── Artigo ──

Mais da metade das verbas bloqueadas pelo presidente Jair Bolsonaro alcançam o ministério do Trabalho e Previdência e o da Educação. Meio Ambiente, programas para indígenas e quilombolas e combate à violência contra a mulher também são afetados
O corte de R$ 3,18 bilhões determinado pelo presidente Jair Bolsonaro (PL) no Orçamento deste ano tem os ministérios do Trabalho e Previdência e da Educação como os mais atingidos, com uma tesourada conjunta de R$ 1,8 bilhão, mais da metade do total, conforme a Lei Orçamentária Anual (LOA), sancionada e publicada, ontem, no Diário Oficial da União (DOU). Para preservar gastos eleitoreiros e agradar ao Centrão, Bolsonaro preferiu cortar benefícios assistenciais, investimentos na educação básica, e verbas para pesquisa científica, para a proteção ambiental e combate a incêndios florestais e à violência contra a mulher.
No Ministério do Trabalho, que teve um corte de R$ 1 bilhão — praticamente um terço de todo o contingenciamento orçamentário —, o Instituto Nacional do Seguro Social (INSS), perdeu R$ 988 milhões, dos quais R$ 709,8 milhões em programas para melhorar a administração do órgão. Na Educação, os cortes somaram pouco mais de R$ 800 milhões, e foram desde o apoio para o desenvolvimento da educação básica em âmbito nacional, incluindo a aquisição de veículos escolares, até o fomento à pesquisa científica, extensão e inovação das instituições de ensino superior e de educação profissional e tecnológica. Praticamente metade desse montante foi contingenciada no Fundo Nacional de Desenvolvimento da Educação (FNDE).
O fato de o governo não dar justificativas plausíveis para os cortes chamou a atenção de especialistas, que não pouparam críticas às medidas eleitoreiras. “Investimento em pesquisa e na educação básica são fundamentais para um país. Estudos comprovam que é onde há mais retorno em termos de gastos na atividade econômica, mas o governo preferiu blindar o fundo eleitoral e as emendas do relator, que são gastos de curto prazo, sem impacto na economia”, lamentou a especialista em contas públicas Juliana Damasceno, da Tendências Consultoria. “O governo preferiu gastar mais com financiamento de campanha do que com educação. Isso é um indicativo de falta de planejamento e de que o governo está focado em gastos de curto prazo, a fim de atender as demandas do Centrão, do que despesas meritórias como saúde, educação e gestão ambiental”, emendou.

───
── Dados registrados ──

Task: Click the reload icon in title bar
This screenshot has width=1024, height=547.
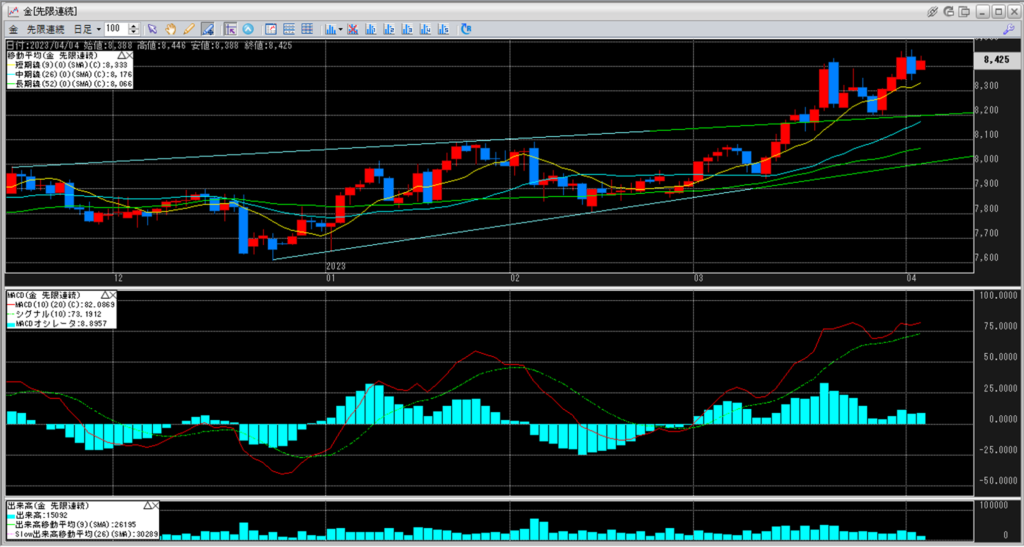Action: (948, 10)
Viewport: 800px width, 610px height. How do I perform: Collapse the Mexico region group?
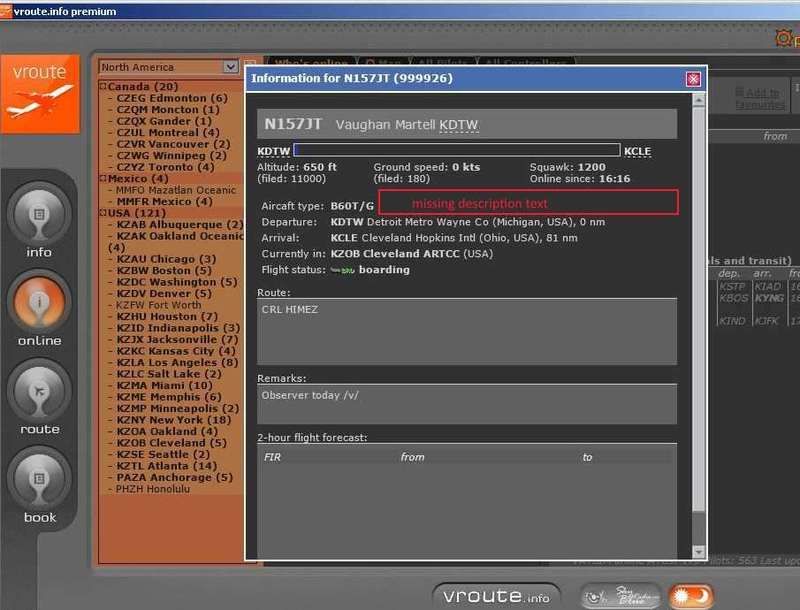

───

### Instruções do exercício
Extraia do artigo sobre os cortes no Orçamento, sem alterações, o trecho que começa nas palavras "Mais da metade das" e termina após "contra a mulher.".

### Solução escrita
Mais da metade das verbas bloqueadas pelo presidente Jair Bolsonaro alcançam o ministério do Trabalho e Previdência e o da Educação. Meio Ambiente, programas para indígenas e quilombolas e combate à violência contra a mulher também são afetados
O corte de R$ 3,18 bilhões determinado pelo presidente Jair Bolsonaro (PL) no Orçamento deste ano tem os ministérios do Trabalho e Previdência e da Educação como os mais atingidos, com uma tesourada conjunta de R$ 1,8 bilhão, mais da metade do total, conforme a Lei Orçamentária Anual (LOA), sancionada e publicada, ontem, no Diário Oficial da União (DOU). Para preservar gastos eleitoreiros e agradar ao Centrão, Bolsonaro preferiu cortar benefícios assistenciais, investimentos na educação básica, e verbas para pesquisa científica, para a proteção ambiental e combate a incêndios florestais e à violência contra a mulher.